◆ **Problem**: Would you copy the records exactly, leaving the pictures out?

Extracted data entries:
----------------

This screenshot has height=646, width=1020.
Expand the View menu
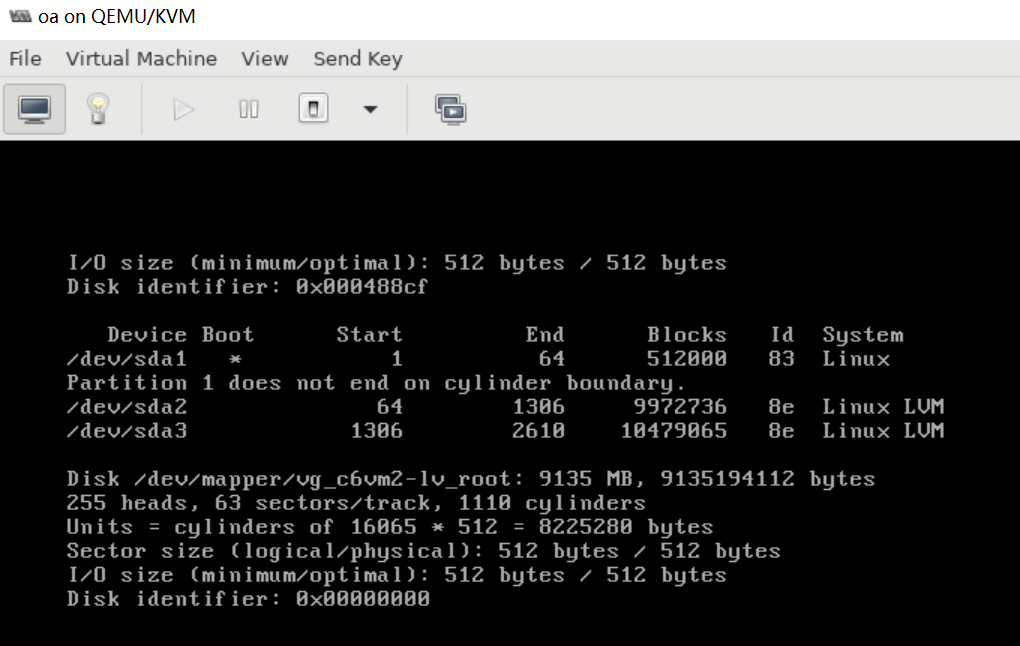tap(264, 58)
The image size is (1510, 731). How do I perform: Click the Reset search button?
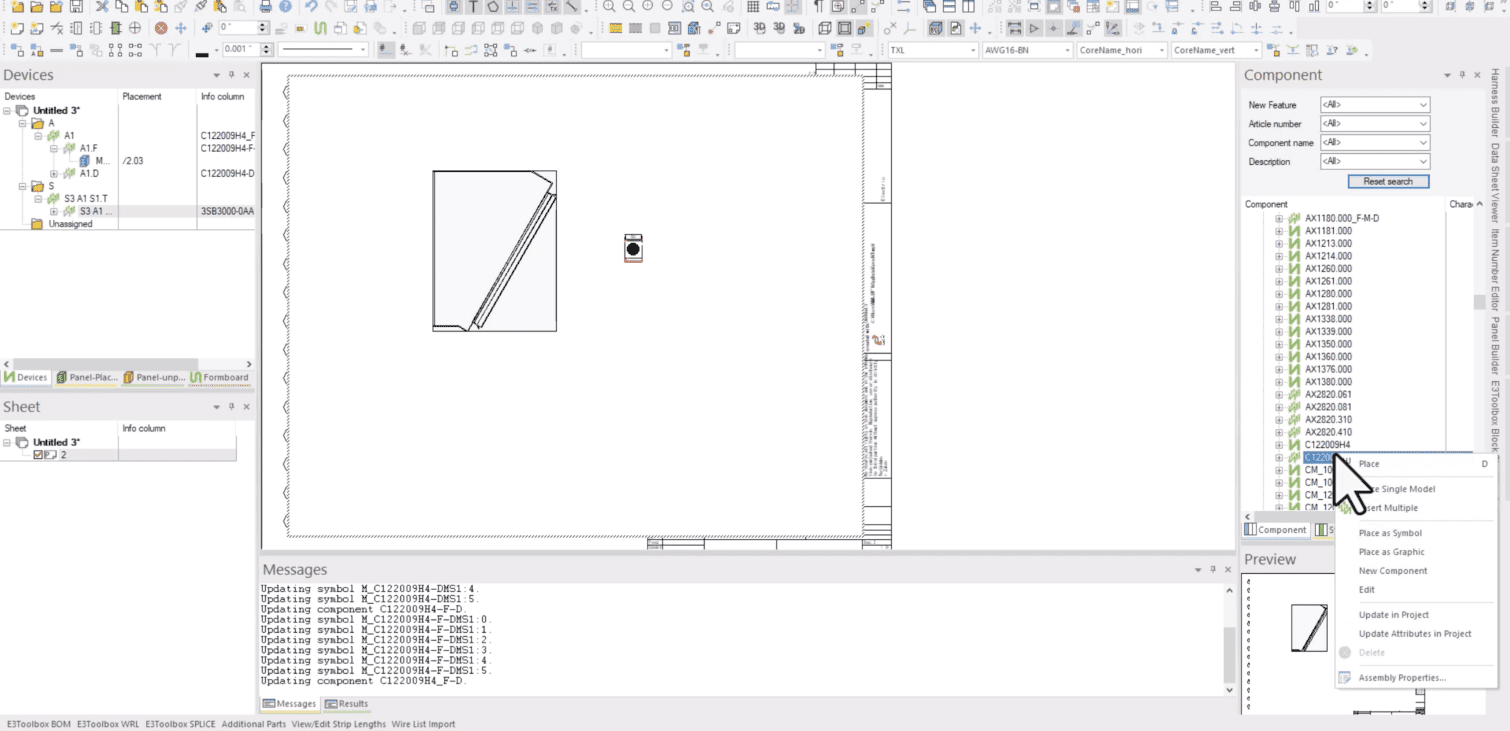[x=1388, y=181]
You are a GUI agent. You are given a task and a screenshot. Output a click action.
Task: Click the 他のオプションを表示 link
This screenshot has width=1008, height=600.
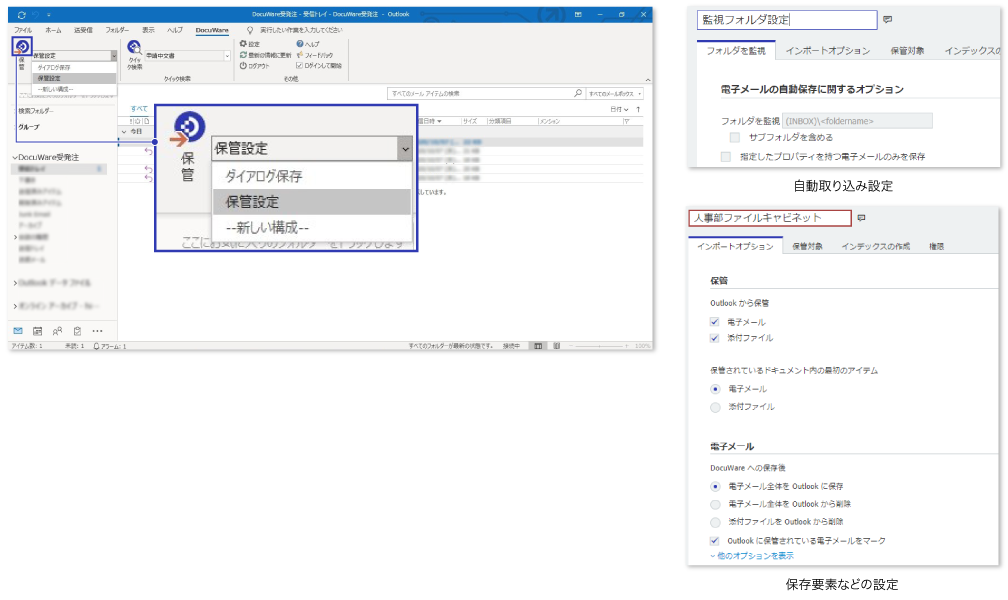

----------------

◆ **Response to this task**:
This screenshot has height=646, width=1020.
Expand the View menu
tap(264, 58)
The image size is (1510, 731). How do I perform: Click the Reset search button?
[x=1388, y=181]
You are a GUI agent. You are given a task and a screenshot. Output a click action.
Task: Click the 他のオプションを表示 link
This screenshot has width=1008, height=600.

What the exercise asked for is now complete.